PySpark: Drop Duplicate Rows from DataFrame


There are three common ways to drop duplicate rows from a PySpark DataFrame:

Method 1: Drop Rows with Duplicate Values Across All Columns

#drop rows that have duplicate values across all columns
df_new = df.dropDuplicates()

Method 2: Drop Rows with Duplicate Values Across Specific Columns

#drop rows that have duplicate values across 'team' and 'position' columns
df_new = df.dropDuplicates(['team', 'position'])

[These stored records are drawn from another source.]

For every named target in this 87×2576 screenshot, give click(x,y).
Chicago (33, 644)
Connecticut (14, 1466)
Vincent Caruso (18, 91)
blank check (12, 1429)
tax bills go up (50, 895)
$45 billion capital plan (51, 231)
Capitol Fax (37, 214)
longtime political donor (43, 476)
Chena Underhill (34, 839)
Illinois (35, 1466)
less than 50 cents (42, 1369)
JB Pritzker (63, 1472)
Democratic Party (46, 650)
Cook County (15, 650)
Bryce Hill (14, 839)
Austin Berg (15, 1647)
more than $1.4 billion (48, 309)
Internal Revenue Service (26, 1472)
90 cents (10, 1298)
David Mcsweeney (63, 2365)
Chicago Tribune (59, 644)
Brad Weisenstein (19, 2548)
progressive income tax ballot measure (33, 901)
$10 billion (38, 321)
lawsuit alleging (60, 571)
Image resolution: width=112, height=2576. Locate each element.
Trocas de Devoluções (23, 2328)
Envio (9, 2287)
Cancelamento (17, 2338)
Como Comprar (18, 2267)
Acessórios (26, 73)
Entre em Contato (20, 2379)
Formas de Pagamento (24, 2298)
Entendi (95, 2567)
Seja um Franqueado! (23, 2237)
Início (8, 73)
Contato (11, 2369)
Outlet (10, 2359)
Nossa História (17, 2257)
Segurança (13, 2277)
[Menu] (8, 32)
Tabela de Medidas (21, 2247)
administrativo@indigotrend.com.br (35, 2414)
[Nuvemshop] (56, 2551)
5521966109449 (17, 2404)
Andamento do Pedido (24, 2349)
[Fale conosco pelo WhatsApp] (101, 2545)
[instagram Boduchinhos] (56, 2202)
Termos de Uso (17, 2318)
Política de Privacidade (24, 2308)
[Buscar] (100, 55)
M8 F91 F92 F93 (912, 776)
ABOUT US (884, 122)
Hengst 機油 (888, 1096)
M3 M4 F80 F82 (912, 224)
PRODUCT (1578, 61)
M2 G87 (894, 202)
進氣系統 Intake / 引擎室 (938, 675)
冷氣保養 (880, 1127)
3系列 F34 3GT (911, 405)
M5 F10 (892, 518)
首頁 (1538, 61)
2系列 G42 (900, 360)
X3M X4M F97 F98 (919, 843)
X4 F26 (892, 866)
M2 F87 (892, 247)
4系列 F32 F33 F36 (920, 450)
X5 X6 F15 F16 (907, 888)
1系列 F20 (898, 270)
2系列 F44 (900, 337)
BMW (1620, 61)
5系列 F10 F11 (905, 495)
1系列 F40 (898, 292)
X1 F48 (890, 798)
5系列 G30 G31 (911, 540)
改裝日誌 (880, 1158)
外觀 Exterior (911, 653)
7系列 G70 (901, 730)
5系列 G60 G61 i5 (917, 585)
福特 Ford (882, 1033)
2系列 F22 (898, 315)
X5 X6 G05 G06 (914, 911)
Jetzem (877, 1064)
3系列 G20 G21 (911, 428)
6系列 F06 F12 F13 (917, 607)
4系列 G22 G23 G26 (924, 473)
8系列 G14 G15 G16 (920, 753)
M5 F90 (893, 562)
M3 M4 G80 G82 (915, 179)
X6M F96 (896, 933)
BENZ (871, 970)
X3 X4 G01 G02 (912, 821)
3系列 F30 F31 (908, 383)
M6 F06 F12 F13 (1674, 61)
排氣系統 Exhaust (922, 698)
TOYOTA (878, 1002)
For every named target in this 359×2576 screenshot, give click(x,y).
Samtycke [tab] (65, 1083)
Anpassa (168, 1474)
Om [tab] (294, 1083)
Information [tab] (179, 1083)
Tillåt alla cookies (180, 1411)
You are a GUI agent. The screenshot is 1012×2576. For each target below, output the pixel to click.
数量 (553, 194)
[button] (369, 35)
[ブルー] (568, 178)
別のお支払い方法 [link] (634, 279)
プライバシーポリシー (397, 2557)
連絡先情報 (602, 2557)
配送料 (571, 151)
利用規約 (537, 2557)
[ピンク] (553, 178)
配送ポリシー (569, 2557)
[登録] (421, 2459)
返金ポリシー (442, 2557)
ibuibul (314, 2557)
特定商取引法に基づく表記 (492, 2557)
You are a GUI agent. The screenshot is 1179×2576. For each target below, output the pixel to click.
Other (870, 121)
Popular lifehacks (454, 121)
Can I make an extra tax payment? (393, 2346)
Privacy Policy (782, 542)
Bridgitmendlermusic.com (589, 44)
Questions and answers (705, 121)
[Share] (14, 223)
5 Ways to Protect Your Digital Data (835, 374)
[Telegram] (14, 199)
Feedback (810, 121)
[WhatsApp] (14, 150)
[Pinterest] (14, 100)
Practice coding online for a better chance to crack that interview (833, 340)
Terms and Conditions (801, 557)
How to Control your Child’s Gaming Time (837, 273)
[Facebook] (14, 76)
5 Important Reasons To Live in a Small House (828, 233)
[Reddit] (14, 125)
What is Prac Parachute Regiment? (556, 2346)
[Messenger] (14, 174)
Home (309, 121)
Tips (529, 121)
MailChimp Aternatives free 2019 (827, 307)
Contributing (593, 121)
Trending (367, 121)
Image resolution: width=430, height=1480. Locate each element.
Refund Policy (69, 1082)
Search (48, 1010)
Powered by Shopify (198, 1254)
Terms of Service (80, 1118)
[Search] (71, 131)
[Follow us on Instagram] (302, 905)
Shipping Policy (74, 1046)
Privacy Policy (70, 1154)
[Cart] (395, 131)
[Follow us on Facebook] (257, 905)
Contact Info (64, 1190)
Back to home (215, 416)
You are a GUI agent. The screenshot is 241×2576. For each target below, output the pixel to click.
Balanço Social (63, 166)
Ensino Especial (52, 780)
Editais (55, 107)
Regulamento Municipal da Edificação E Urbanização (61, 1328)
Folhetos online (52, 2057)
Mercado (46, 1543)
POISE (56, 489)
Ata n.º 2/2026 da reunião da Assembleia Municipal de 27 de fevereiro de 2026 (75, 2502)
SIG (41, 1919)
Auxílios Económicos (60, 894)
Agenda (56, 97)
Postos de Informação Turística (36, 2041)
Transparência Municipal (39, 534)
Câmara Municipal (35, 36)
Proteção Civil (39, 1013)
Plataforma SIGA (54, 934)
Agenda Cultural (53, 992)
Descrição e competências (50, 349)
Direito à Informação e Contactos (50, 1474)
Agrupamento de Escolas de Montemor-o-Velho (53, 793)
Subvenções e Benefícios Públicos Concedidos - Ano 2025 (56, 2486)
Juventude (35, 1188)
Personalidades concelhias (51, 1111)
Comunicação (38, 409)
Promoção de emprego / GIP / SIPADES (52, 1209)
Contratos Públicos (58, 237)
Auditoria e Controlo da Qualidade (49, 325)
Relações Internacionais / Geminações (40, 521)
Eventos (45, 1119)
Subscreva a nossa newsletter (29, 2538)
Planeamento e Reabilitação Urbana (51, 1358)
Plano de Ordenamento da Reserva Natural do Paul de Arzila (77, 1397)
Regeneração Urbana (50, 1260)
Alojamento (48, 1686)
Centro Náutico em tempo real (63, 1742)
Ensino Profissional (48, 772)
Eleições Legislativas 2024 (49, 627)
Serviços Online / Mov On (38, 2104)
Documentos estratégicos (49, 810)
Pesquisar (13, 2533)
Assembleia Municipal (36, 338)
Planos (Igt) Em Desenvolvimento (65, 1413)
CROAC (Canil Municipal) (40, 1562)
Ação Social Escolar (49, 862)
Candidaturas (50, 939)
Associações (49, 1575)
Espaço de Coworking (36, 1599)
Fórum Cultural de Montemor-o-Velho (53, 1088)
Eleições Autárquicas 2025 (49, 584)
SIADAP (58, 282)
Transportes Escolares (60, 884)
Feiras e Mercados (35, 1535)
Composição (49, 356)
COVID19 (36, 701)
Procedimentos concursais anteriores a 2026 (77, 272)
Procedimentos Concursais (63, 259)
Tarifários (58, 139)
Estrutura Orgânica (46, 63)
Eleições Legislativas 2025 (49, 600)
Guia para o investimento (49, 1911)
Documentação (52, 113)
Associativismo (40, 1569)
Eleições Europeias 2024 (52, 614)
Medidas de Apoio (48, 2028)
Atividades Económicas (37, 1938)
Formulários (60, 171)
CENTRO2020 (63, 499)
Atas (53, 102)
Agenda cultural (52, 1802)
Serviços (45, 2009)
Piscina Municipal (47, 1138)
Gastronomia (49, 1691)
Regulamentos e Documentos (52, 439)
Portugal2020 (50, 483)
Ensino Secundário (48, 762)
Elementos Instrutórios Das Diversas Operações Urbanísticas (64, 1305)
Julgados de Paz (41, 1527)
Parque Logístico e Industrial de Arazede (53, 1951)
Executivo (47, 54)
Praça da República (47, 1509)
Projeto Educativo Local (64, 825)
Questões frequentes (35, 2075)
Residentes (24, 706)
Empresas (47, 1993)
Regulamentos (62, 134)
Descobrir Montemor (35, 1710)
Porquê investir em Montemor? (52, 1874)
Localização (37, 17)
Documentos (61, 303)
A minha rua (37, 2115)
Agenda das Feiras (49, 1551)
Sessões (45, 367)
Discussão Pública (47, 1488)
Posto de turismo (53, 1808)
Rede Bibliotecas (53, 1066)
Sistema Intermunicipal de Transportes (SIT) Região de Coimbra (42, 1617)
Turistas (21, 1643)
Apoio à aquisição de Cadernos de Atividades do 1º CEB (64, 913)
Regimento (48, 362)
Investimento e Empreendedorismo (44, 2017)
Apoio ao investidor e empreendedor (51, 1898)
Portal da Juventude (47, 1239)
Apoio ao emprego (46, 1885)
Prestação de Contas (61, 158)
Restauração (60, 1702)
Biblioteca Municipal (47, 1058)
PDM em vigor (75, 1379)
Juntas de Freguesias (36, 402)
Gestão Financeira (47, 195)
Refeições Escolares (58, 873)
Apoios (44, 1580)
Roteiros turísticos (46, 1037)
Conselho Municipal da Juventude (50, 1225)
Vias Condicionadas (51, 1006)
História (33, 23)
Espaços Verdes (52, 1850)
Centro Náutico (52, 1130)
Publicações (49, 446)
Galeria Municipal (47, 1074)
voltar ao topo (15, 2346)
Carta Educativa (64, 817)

Method 3: Drop Rows with Duplicate Values in One Specific Column

#drop rows that have duplicate values in 'team' column
df_new = df.dropDuplicates(['team'])

The following examples show how to use each method in practice with the following PySpark DataFrame:

from pyspark.sql import SparkSession
spark = SparkSession.builder.getOrCreate()

#define data
data = [['A', 'Guard', 11], 
        ['A', 'Guard', 8], 
        ['A', 'Forward', 22], 
        ['A', 'Forward', 22], 
        ['B', 'Guard', 14], 
        ['B', 'Guard', 14],
        ['B', 'Forward', 13],
        ['B', 'Forward', 7]] 
  
#define column names
columns = ['team', 'position', 'points'] 
  
#create dataframe using data and column names
df = spark.createDataFrame(data, columns) 
  
#view dataframe
df.show()

+----+--------+------+
|team|position|points|
+----+--------+------+
|   A|   Guard|    11|
|   A|   Guard|     8|
|   A| Forward|    22|
|   A| Forward|    22|
|   B|   Guard|    14|
|   B|   Guard|    14|
|   B| Forward|    13|
|   B| Forward|     7|
+----+--------+------+

Example 1: Drop Rows with Duplicate Values Across All Columns

We can use the following syntax to drop rows that have duplicate values across all columns in the DataFrame:

#drop rows that have duplicate values across all columns
df_new = df.dropDuplicates()

#view DataFrame without duplicates
df_new.show()

+----+--------+------+
|team|position|points|
+----+--------+------+
|   A|   Guard|    11|
|   A|   Guard|     8|
|   A| Forward|    22|
|   B|   Guard|    14|
|   B| Forward|    13|
|   B| Forward|     7|
+----+--------+------+

A total of two rows were dropped from the DataFrame.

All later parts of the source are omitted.